There was also relief as the pizza chain assured investors FY26 performance is tracking in line with market expectations.
Positive Christmas trading momentum has carried over into the first 9 weeks of 2026.
Solid base to build on?
Domino’s Pizza has a 52.6% slice of the UK pizza takeaway market. And millions of customers use its app, giving Britain’s leading pizza brand a solid base to build on.
Yet in common with other UK restaurant operators such as Greggs (GRG), the FTSE 250 firm is grappling with higher staffing costs and a challenging consumer backdrop.
Cost-of-living pressures are dragging on consumer spending.
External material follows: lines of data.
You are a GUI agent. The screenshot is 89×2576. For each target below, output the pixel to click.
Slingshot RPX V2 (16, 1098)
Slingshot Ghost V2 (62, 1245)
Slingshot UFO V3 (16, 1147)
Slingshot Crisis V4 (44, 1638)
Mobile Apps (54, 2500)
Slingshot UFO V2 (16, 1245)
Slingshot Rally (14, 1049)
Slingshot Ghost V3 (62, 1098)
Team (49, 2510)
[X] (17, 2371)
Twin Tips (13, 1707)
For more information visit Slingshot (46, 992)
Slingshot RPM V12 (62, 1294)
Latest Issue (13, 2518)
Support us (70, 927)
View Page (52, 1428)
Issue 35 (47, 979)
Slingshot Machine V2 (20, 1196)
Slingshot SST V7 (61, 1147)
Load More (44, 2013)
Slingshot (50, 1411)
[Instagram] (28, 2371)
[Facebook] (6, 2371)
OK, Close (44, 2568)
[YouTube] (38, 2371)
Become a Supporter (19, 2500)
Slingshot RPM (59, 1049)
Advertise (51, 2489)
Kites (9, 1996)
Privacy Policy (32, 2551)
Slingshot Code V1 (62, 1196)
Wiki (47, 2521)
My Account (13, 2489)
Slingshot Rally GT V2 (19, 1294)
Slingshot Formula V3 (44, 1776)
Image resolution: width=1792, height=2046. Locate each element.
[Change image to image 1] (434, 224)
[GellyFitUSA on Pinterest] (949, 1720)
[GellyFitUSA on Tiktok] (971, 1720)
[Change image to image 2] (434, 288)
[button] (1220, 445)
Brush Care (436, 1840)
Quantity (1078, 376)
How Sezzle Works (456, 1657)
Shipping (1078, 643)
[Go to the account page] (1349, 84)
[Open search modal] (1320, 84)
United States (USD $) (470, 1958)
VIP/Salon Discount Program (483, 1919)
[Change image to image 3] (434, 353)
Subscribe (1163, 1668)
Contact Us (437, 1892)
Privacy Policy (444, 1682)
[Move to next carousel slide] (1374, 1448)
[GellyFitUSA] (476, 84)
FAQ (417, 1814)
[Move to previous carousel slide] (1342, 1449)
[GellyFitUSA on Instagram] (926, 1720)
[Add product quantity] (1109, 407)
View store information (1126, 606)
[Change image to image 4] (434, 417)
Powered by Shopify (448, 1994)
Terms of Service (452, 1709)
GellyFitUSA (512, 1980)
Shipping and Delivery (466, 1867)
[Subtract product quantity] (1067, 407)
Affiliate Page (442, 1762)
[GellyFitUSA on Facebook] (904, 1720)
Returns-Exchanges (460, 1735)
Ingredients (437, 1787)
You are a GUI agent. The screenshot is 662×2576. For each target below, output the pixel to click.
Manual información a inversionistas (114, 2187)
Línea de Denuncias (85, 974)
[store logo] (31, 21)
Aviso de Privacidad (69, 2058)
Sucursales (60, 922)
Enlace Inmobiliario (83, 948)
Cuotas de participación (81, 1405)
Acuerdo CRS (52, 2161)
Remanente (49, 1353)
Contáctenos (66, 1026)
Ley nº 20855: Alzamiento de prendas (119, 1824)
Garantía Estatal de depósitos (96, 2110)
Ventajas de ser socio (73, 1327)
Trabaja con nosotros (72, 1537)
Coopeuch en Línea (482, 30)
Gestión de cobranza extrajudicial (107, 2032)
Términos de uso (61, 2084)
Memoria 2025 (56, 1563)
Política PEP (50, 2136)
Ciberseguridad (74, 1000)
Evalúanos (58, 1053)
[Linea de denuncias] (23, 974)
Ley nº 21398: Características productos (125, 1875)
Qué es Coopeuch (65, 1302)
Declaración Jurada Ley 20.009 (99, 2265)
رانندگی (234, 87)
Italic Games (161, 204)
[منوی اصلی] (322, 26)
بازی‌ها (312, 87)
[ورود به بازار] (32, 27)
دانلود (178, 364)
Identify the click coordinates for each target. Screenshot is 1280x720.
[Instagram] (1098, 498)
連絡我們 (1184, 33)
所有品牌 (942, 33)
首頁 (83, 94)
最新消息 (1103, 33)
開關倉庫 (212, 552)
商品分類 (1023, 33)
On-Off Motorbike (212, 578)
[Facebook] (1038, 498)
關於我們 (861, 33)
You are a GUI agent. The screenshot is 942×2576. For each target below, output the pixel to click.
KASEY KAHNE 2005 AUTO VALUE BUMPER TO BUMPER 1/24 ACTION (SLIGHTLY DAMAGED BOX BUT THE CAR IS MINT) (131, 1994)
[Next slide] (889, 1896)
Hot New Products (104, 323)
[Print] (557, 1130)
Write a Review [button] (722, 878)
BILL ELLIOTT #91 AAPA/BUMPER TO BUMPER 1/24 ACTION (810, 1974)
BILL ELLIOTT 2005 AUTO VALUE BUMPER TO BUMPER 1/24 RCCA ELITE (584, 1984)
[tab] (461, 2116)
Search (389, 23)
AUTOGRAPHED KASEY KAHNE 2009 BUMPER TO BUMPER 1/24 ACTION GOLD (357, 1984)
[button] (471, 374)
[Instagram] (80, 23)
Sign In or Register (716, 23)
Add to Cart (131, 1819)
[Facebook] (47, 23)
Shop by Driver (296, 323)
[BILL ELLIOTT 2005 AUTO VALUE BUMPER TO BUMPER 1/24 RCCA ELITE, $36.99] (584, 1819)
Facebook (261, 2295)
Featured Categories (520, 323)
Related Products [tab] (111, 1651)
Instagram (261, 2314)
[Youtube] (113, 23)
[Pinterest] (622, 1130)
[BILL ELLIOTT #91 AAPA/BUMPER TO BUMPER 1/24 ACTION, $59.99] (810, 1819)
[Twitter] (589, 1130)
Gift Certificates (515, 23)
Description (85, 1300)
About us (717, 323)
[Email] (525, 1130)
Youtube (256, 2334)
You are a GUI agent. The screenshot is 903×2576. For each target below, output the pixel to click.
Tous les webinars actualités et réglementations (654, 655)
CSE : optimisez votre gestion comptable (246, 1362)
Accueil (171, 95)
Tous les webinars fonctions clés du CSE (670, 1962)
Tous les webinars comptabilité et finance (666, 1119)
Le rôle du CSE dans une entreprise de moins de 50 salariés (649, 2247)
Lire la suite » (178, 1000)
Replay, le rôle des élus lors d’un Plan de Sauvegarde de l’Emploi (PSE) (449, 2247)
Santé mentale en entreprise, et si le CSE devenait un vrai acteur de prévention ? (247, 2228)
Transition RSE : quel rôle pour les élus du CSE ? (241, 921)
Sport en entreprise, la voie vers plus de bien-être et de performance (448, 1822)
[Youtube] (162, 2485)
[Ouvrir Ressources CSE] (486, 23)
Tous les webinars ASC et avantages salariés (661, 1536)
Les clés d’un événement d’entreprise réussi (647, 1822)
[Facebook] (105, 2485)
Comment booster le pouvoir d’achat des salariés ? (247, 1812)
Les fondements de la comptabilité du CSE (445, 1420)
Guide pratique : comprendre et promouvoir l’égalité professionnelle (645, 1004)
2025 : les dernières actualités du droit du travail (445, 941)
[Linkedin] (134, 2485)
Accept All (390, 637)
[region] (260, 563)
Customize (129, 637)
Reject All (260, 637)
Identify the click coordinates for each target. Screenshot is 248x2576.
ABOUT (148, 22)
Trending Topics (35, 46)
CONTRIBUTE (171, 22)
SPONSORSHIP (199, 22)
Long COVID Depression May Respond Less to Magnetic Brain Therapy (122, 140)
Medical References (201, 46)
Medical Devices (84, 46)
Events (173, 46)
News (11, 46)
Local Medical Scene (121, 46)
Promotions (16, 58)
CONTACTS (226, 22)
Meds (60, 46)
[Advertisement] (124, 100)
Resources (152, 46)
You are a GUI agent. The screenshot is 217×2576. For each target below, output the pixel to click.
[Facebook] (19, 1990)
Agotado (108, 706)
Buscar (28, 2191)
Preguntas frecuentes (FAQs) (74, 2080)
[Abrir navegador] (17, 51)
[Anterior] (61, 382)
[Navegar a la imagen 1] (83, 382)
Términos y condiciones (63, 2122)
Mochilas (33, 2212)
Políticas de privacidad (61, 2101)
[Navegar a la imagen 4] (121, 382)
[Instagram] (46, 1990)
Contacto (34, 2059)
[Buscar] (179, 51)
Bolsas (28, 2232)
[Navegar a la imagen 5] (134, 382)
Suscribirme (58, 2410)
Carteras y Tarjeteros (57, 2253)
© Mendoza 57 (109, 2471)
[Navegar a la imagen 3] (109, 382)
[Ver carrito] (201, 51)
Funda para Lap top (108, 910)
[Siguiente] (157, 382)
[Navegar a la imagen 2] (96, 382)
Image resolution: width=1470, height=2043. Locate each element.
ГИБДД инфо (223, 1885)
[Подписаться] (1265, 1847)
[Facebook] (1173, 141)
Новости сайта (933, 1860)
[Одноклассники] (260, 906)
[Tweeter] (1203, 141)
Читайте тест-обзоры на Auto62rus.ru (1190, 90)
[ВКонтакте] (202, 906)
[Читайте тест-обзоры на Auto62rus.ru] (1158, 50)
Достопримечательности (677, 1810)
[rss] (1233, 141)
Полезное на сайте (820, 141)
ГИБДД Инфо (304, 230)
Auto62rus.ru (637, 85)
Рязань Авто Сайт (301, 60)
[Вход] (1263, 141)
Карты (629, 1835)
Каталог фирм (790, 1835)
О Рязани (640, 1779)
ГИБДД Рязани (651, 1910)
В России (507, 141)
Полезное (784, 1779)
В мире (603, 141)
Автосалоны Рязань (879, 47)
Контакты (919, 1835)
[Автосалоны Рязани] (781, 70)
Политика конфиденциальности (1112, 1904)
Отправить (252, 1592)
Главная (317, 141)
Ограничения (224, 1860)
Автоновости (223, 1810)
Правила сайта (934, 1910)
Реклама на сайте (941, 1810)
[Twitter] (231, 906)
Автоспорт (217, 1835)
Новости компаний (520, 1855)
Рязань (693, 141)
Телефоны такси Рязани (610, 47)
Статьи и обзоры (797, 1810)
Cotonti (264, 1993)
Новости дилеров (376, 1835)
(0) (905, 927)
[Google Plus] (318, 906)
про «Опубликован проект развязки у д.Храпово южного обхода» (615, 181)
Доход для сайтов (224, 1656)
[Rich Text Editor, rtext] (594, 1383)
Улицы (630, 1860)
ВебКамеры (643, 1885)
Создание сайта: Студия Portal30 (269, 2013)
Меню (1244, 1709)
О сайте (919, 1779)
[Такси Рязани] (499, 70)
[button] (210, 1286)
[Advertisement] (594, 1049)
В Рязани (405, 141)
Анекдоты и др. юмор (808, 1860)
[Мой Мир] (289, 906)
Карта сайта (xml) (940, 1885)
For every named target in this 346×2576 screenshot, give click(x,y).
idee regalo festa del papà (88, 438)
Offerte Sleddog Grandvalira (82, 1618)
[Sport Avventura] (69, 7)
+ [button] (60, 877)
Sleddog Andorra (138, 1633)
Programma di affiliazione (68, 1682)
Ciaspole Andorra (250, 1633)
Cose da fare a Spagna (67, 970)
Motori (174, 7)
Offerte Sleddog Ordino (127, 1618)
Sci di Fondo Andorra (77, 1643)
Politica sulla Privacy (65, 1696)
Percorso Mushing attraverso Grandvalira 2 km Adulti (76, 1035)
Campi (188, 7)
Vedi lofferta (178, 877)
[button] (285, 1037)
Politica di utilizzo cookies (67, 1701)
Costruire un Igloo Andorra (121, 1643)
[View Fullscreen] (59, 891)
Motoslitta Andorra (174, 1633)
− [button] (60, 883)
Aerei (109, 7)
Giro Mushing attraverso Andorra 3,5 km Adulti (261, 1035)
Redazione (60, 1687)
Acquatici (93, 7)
FY25 underlying pre-tax profit fell 15% to £91.2 million, not helped by a rise in finance costs arising from Domino’s higher average net debt levels. Group revenue fattened up 3.1% to £685.4 million, underpinned by an increase in corporate stores revenue.
Like-for-like system sales across the UK & Ireland grew by a modest 0.2% last year, while delivery orders were down 1.7% with a soft H2 performance reflecting a weaker market.
What did the CEO say?
Interim CEO Nicola Frampton said: ‘In 2026, we are focused on strengthening our core business and driving disciplined execution across the organisation.
‘In particular, we are excited about a number of strategic and operational initiatives to drive sustainable growth, including: the successful system-wide launch of CHICK ‘N’ DIP; a strong pipeline of wider product innovation; the development of our loyalty program and continued enhancements to our industry-leading supply chain.’
Frampton added: ‘These initiatives, combined with Domino’s exceptional brand and strong market position, give me great confidence in our ability to create further value for our customers, franchise partners and shareholders.’

Domino’s Pizza is a clear market leader whose strong cash-generation supports a progressive dividend.
But the indebted company is struggling to generate meaningful revenue growth. There is also uncertainty at the top, with both the CEO and CFO having departed in the past year.
Despite the positive reaction to today’s numbers, Domino’s shares are still down 45% on a five-year view with hedge funds betting against the company.
Although the stock appears cheap on just 10.2 times forward earnings, we share the ‘smart money’s’ bearish stance on the stock.